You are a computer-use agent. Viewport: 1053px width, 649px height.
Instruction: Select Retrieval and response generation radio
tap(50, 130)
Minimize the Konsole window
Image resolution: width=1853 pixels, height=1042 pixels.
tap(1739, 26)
********
■ **TASK OBJECTIVE**:
Your answer is the line containing "Instruction: Select Retrieval" plus every line after it through the end of the entries, given again exactly and alone.

■ **WRITTEN SOLUTION**:
Instruction: Select Retrieval and response generation radio
tap(50, 130)
Minimize the Konsole window
Image resolution: width=1853 pixels, height=1042 pixels.
tap(1739, 26)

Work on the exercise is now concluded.